Here at Right Angles we’ve found occasion to remark on the Left’s strange, self-defeating animus against Wal-Mart (except, of course, when one wants buy, say, a PS3 and can send someone else in his stead). I encountered this Atlantic story from my friend Abby Alger’s Twitter feed, in which she wrote, quite accurately, “Atlantic writer discovers Walmart better than Whole Foods, tries to remain calm, snobby.” An illustrative paragraph:

… I had trouble believing I was in a Walmart. The very reasonable-looking produce, most of it loose and nicely organized, was in black plastic bins (as in British supermarkets, where the look is common; the idea is to make the colors pop). The first thing I saw, McIntosh apples, came from the same local orchard whose apples I’d just seen in the same bags at Whole Foods. The bunched beets were from Muranaka Farm, whose beets I often buy at other markets—but these looked much fresher. The service people I could find (it wasn’t hard) were unfailingly enthusiastic, though I did wonder whether they got let out at night.
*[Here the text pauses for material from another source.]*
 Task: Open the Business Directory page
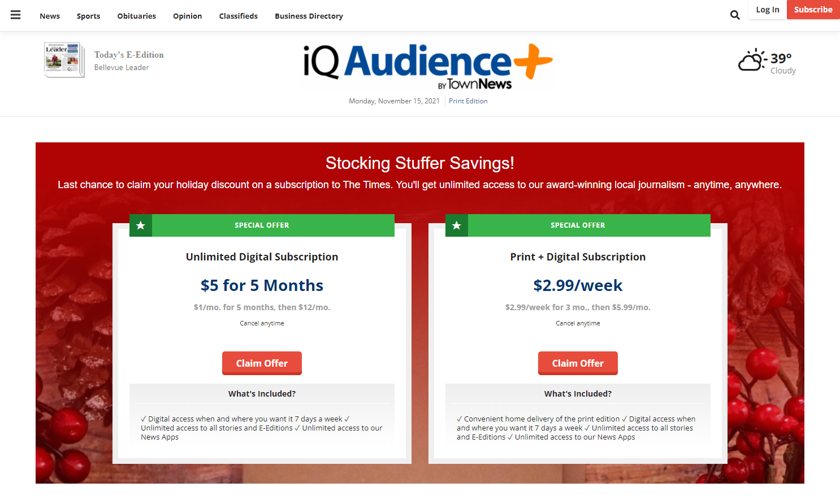click(x=308, y=16)
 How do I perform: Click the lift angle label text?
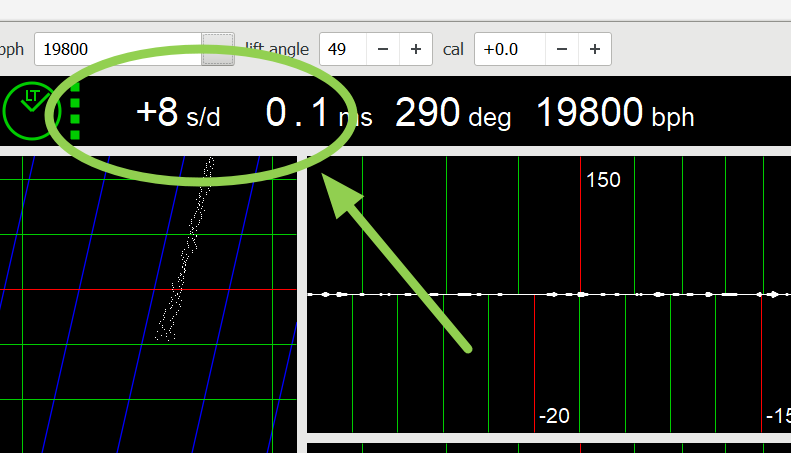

The author proceeds to purchase the same amounts of “environmentally correct” food at Wal-Mart ($126.02) and Whole Foods ($175.04), and have chefs prepare them and serve them at a taste testing to “16 critics, bloggers, and general food lovers.” The results are worth the read, and explain my poorly punning allusion in the headline to the movie Bottle Shock. In sum:

As I had been in my own kitchen, the tasters were surprised when the results were unblinded at the end of the meal and they learned that in a number of instances they had adamantly preferred Walmart produce. And they weren’t entirely happy.